__Material for this task__:
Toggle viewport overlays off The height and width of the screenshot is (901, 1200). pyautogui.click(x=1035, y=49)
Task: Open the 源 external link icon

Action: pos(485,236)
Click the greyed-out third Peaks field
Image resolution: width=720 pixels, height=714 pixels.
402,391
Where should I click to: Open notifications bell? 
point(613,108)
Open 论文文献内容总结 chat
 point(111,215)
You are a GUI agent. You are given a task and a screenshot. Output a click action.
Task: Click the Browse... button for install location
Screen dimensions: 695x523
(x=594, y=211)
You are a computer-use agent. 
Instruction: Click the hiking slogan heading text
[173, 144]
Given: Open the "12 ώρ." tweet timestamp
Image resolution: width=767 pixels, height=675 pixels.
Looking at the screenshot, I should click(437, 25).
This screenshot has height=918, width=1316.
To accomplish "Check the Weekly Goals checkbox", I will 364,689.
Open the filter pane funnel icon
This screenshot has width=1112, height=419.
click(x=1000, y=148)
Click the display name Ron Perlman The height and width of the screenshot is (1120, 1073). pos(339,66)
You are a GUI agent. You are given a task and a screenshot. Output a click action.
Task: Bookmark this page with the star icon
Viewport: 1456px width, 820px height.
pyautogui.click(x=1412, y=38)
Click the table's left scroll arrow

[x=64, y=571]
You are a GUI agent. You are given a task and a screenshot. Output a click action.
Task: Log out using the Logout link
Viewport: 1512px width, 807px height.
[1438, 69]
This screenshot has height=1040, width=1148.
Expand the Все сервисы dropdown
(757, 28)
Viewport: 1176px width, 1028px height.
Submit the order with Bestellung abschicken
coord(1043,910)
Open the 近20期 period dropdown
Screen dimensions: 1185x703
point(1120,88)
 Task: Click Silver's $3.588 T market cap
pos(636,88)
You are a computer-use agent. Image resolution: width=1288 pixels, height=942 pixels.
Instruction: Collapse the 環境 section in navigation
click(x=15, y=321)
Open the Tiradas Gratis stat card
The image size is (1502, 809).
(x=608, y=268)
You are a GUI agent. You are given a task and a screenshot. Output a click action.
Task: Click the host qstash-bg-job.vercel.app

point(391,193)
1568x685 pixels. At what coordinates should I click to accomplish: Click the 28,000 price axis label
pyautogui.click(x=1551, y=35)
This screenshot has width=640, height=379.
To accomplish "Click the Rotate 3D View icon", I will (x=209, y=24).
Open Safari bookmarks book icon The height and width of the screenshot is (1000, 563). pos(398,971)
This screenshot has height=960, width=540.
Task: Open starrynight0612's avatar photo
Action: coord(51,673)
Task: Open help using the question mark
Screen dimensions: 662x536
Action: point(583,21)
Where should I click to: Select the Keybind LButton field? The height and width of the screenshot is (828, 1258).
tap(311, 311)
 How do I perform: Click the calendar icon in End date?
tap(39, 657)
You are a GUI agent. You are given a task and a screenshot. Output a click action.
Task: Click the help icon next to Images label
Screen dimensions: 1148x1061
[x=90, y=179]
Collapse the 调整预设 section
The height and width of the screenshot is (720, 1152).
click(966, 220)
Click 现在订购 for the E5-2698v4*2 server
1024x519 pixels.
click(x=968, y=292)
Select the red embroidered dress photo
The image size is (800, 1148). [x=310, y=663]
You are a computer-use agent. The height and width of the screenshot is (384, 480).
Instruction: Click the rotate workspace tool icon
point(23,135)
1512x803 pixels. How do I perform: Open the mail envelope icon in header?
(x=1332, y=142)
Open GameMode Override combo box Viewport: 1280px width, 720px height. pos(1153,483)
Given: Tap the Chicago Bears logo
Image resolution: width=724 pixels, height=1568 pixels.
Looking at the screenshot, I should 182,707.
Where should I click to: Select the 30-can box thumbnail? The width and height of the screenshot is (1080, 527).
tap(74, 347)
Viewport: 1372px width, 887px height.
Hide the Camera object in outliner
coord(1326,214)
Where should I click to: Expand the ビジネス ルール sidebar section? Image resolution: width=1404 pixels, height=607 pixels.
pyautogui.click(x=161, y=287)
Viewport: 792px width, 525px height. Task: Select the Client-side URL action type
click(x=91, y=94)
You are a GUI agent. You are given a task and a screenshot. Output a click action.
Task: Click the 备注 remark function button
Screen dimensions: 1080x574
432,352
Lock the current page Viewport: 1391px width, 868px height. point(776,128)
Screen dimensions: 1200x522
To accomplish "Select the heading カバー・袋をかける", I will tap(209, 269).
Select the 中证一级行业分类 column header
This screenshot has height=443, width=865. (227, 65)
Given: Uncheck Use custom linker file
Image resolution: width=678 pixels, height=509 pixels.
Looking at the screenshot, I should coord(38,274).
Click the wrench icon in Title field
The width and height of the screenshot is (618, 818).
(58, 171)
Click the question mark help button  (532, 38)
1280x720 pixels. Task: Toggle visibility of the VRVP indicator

__About this exercise__:
Every line of the data above that includes "help" should be listed.

__Exercise response__:
Task: Open help using the question mark
Task: Click the help icon next to Images label
Click the question mark help button  (532, 38)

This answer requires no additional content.